I got put on different antibiotics as all the consultants who looked at my scans believed it was a really bad infection ( my scans had been to 5 lung meetings to which they all said infection) I started to feel better which was unusual, as on my chest x-ray the ‘infection’ hadn’t seem to have gone down. The next step was a lung biopsy and I got admitted to hospital as I felt so unwell again, what was suppose to be one day in hospital changed to a week my bloods were all over the place and they wanted me to wait for my results to see what the next step would be. They changed my antibiotics to IV and also some oral I still felt the same this is when I began to panic as I wasn’t getting better. A doctor also came to me over the weekend and proceeded to take cancer bloods ‘just as precaution’ me Connor and my Mum were crying with fear cancer bloods nobody has ever mentioned this to me? As the days went by I began to forget about the bloods as one cancer marker came back normal so I presumed all the rest would however that wasn’t the case. 1st chemo

Friday 20th of July exactly a week since my lung biopsy the results were back, the nurse sister came to me and said would you like your mum with you for the results? Erm yes and why are you asking me this you haven’t asked me every other time the doctors have come to me, I knew something wasn’t right.

‘’You’ve got cancer’’- (Primary Mediastinal Diffuse Large B Cell Non-Hodgkin’s Lymphoma) I don’t think these are the words you expect/want to hear at the age of 21 or any age for that matter, but that’s exactly what I heard. My whole world came crashing down around me, my legs went to jelly, I felt sick, I was in disbelief. I remember sitting on the hospital bed with the consultant in front of me and my mum to my right everything he was saying wasn’t registering the feeling of heartbreak was taking over my body, this was happening, this was real life. I began to ask myself, why me? Nobody can answer that question because there is no answer to it. The one question I did ask was if I would lose my hair as this for a girl is a big part of my life, the answer was yes and I just remember the pain that went through my body, this was happening and it was happening now, I knew I had a tough journey ahead of me, my biggest fight yet, but the main thing was I could be treated.

I immediately wanted to go home and I could, I wanted just one ‘normal’ weekend just me, Connor and my family before all the appointments and what we had been told became a reality and that’s exactly what we did, we ordered a takeaway, ate at my favourite restaurant and spent quality time together which was so special to me.

Once the weekend was over it didn’t take away the fact that I had cancer and as a family this was a massive weight on our shoulders, we had to deal with this together and came to the realisation it was time to tell close friends and family.

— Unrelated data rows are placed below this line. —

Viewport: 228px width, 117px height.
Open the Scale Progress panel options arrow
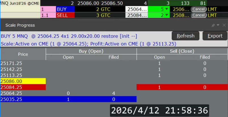pos(218,25)
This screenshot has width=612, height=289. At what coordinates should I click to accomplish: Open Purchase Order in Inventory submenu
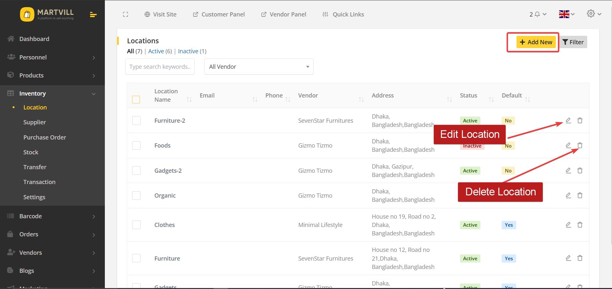pyautogui.click(x=45, y=138)
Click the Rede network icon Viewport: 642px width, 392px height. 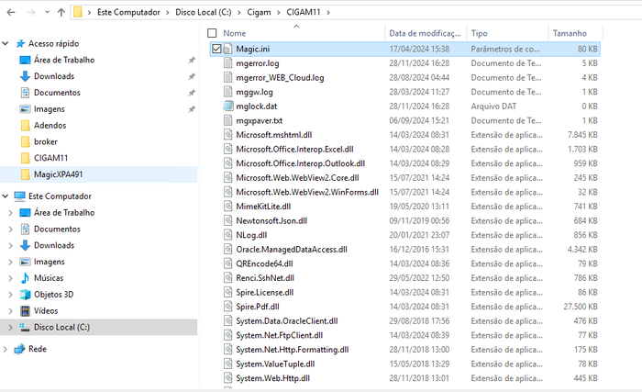(19, 349)
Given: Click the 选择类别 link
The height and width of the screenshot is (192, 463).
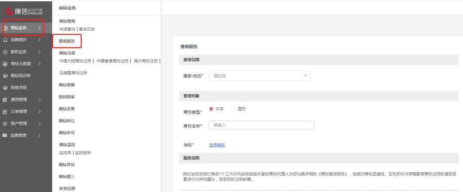Looking at the screenshot, I should [x=216, y=145].
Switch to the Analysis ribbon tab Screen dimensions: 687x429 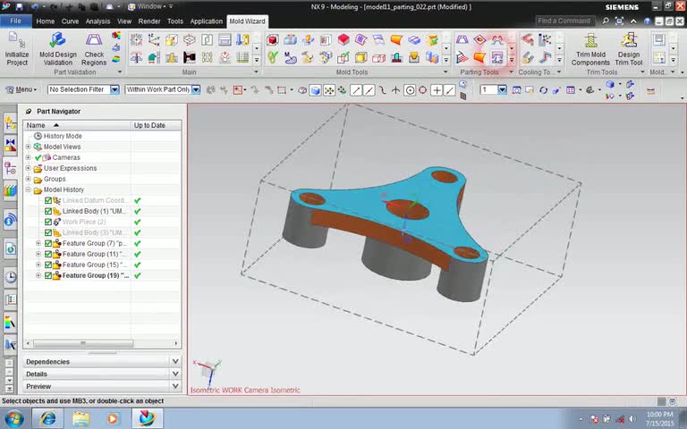[x=98, y=21]
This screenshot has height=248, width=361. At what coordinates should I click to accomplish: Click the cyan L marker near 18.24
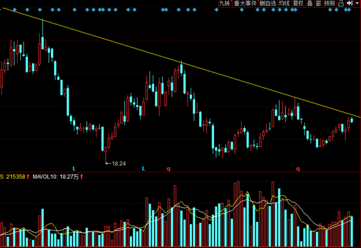pyautogui.click(x=74, y=168)
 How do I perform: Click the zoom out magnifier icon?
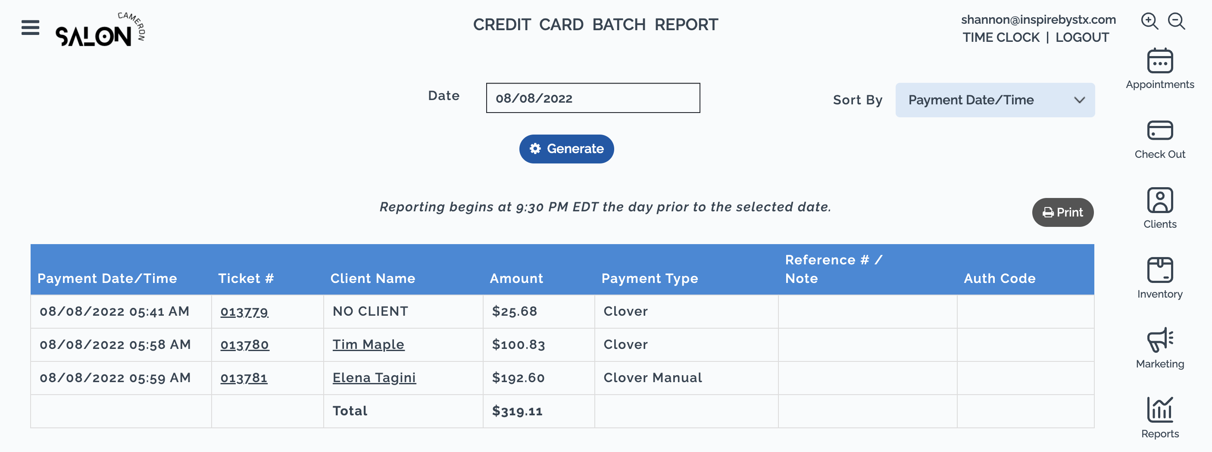[x=1176, y=21]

How do we even word it? How do we tell those closest to us? I couldn’t tell my close family so I gave that job to my dad I had to figure out how to tell my friends that this was happening and basically my life was going to come to a stand still for quite a few months.

All my friends and family were so understanding I was surrounded by love and support and I was so grateful for that. It made me stronger as a person and have a positive outlook on the situation.